Thomas Leavitt (1795–1850) was an early president of the Bank of New Brunswick in his native Saint John, New Brunswick. Leavitt was also a diplomat, politician and powerful Canadian businessman with interests in the shipping industry.

Thomas Leavitt was the descendant of early New Hampshire settlers. His father Jonathan Leavitt (1746–1811) was a mariner who arrived in New Brunswick from New Hampshire in 1764. Capt. Jonathan Leavitt's wife was Hephzibah (Peabody) Leavitt, daughter of Capt. Francis Peabody, a Massachusetts native who came north following the French and Indian War to settle lands he was granted to form a township in New Brunswick.

Capt. Leavitt arrived in New Brunswick in August 1762 aboard ship from Newburyport, Massachusetts, with father-in-law Peabody, as well as James Simmons and James White, for whom he worked as a mariner at the firm of shipowners Simmons, Hazen & White, whose partners he was related to by marriage. (Leavitt and James Simmons and James White had married daughters of Francis Peabody). Jonathan Leavitt had eight sons, including Thomas Leavitt, and two daughters.

The Leavitt family later joined their relations in the shipping business, becoming shipowners, mariners and prominent merchants in Saint John, which following the Revolutionary War had a substantial American Loyalist population. By 1774, mariner Leavitt was actively engaged in shipbuilding, joining forces that year with brother-in-law Samuel Peabody to order construction of one of the earliest schooners built in New Brunswick, the Menaguashe.

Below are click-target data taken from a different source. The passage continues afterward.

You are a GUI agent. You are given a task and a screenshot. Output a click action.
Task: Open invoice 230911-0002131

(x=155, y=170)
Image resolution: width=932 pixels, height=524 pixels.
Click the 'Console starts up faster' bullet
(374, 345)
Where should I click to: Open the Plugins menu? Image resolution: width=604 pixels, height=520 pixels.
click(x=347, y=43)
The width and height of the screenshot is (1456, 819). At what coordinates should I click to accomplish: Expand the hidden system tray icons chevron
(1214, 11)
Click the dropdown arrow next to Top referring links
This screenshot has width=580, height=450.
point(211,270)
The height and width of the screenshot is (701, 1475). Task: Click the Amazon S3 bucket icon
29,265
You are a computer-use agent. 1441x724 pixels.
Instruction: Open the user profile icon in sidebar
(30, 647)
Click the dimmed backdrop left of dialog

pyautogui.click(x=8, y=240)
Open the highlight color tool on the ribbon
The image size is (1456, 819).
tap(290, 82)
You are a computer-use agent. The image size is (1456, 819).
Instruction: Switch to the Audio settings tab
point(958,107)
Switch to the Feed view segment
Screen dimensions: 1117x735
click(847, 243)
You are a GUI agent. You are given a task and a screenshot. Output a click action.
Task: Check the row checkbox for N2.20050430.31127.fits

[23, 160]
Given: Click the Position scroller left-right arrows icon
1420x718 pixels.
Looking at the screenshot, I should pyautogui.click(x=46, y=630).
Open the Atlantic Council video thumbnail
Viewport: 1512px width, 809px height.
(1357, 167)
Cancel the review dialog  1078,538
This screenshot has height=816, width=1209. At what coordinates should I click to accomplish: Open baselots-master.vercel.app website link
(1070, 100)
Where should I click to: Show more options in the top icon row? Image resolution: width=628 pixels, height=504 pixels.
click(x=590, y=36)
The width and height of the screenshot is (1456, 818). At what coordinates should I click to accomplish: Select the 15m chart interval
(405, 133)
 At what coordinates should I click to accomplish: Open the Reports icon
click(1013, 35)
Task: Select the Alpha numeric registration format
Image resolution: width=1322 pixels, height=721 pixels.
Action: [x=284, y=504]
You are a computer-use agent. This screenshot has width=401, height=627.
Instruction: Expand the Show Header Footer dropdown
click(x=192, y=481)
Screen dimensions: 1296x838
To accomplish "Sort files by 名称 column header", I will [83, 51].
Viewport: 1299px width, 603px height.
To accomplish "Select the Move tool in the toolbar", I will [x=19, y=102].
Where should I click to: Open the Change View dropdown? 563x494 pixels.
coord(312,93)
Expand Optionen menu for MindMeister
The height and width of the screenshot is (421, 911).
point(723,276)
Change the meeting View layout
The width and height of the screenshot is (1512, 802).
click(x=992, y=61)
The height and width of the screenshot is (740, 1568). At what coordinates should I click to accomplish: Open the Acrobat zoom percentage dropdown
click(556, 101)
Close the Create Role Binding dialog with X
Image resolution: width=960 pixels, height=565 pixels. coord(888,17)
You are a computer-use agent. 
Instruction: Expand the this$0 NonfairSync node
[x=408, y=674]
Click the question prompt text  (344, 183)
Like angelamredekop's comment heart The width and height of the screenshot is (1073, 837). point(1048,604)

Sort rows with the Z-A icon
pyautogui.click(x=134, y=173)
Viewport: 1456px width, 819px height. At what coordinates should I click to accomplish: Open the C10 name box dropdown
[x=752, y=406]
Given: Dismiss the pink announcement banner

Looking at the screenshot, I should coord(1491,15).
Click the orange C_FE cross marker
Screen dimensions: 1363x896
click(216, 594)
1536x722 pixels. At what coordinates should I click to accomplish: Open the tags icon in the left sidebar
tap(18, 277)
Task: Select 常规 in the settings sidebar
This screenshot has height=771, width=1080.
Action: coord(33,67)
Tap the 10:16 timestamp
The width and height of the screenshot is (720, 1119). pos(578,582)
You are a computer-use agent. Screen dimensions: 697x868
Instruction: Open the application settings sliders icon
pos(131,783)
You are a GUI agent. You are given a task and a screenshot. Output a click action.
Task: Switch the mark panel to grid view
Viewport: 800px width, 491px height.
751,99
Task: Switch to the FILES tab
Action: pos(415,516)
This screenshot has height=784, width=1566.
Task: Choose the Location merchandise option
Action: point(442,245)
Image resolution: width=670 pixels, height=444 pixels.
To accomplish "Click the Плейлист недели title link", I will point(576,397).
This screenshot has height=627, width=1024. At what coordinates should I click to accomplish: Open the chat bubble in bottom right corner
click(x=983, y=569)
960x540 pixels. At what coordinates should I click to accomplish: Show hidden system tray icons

Early in his career, mariner Leavitt grew discouraged with his prospects, fearing that New Brunswick would never support a shipping industry like that of Boston or Halifax, Nova Scotia. Jonathan Leavitt and his brother Daniel mulled over moving elsewhere where "there was a larger population and more business", reported The New Brunswick Magazine. Leavitt's brother-in-law and sometime employer James White intervened, telling the two brothers: "Don't be discouraged, boys, keep up a good heart! Why ships will come here from England yet!"